→ What you will do
Type the entries again, word for word.

** Opening The data block **

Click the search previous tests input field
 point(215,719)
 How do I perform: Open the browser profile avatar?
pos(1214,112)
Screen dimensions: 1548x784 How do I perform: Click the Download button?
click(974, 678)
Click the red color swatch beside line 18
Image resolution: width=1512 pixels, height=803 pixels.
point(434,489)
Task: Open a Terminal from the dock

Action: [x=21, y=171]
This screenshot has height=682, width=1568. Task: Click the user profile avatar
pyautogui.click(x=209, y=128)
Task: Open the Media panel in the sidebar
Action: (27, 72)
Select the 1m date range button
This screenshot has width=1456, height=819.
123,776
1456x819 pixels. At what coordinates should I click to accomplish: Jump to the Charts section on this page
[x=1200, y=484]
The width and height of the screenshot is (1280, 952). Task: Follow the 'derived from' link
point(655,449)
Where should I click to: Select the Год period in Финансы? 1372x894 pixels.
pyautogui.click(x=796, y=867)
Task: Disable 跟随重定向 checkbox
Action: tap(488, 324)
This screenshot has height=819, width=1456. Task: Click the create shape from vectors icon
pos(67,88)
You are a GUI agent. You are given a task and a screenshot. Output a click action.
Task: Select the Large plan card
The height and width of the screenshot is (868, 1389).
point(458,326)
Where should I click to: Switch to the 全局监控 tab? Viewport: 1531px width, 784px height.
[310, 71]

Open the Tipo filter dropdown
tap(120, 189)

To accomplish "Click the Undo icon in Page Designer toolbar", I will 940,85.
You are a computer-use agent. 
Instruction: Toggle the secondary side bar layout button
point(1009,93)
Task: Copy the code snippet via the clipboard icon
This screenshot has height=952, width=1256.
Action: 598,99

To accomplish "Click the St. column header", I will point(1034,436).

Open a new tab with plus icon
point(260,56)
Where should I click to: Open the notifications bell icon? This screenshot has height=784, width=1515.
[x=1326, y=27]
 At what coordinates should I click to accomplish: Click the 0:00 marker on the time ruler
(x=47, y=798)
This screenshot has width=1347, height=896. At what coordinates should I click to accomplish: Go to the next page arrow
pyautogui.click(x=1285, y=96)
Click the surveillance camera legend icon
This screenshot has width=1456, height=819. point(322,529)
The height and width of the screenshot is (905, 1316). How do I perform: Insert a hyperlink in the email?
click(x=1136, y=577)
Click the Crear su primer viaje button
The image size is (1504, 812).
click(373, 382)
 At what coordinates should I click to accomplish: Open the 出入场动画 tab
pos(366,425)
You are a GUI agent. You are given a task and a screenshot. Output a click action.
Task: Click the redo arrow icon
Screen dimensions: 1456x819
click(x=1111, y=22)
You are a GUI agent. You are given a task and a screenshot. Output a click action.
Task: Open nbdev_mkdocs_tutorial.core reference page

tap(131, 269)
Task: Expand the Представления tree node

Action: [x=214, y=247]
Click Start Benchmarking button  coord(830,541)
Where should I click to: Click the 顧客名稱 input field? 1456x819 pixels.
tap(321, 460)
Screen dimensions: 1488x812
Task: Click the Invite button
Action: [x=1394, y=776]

** Closing The data block **

→ Result of the exercise
Click the search previous tests input field
 point(215,719)
 How do I perform: Open the browser profile avatar?
pos(1214,112)
Screen dimensions: 1548x784 How do I perform: Click the Download button?
click(974, 678)
Click the red color swatch beside line 18
Image resolution: width=1512 pixels, height=803 pixels.
point(434,489)
Task: Open a Terminal from the dock

Action: [x=21, y=171]
This screenshot has height=682, width=1568. Task: Click the user profile avatar
pyautogui.click(x=209, y=128)
Task: Open the Media panel in the sidebar
Action: (27, 72)
Select the 1m date range button
This screenshot has width=1456, height=819.
123,776
1456x819 pixels. At what coordinates should I click to accomplish: Jump to the Charts section on this page
[x=1200, y=484]
The width and height of the screenshot is (1280, 952). Task: Follow the 'derived from' link
point(655,449)
Where should I click to: Select the Год period in Финансы? 1372x894 pixels.
pyautogui.click(x=796, y=867)
Task: Disable 跟随重定向 checkbox
Action: tap(488, 324)
This screenshot has height=819, width=1456. Task: Click the create shape from vectors icon
pos(67,88)
You are a GUI agent. You are given a task and a screenshot. Output a click action.
Task: Select the Large plan card
The height and width of the screenshot is (868, 1389).
point(458,326)
Where should I click to: Switch to the 全局监控 tab? Viewport: 1531px width, 784px height.
[310, 71]

Open the Tipo filter dropdown
tap(120, 189)

To accomplish "Click the Undo icon in Page Designer toolbar", I will 940,85.
You are a computer-use agent. 
Instruction: Toggle the secondary side bar layout button
point(1009,93)
Task: Copy the code snippet via the clipboard icon
This screenshot has height=952, width=1256.
Action: 598,99

To accomplish "Click the St. column header", I will point(1034,436).

Open a new tab with plus icon
point(260,56)
Where should I click to: Open the notifications bell icon? This screenshot has height=784, width=1515.
[x=1326, y=27]
 At what coordinates should I click to accomplish: Click the 0:00 marker on the time ruler
(x=47, y=798)
This screenshot has width=1347, height=896. At what coordinates should I click to accomplish: Go to the next page arrow
pyautogui.click(x=1285, y=96)
Click the surveillance camera legend icon
This screenshot has width=1456, height=819. point(322,529)
The height and width of the screenshot is (905, 1316). How do I perform: Insert a hyperlink in the email?
click(x=1136, y=577)
Click the Crear su primer viaje button
The image size is (1504, 812).
click(373, 382)
 At what coordinates should I click to accomplish: Open the 出入场动画 tab
pos(366,425)
You are a GUI agent. You are given a task and a screenshot. Output a click action.
Task: Click the redo arrow icon
Screen dimensions: 1456x819
click(x=1111, y=22)
You are a GUI agent. You are given a task and a screenshot. Output a click action.
Task: Open nbdev_mkdocs_tutorial.core reference page

tap(131, 269)
Task: Expand the Представления tree node

Action: [x=214, y=247]
Click Start Benchmarking button  coord(830,541)
Where should I click to: Click the 顧客名稱 input field? 1456x819 pixels.
tap(321, 460)
Screen dimensions: 1488x812
Task: Click the Invite button
Action: [x=1394, y=776]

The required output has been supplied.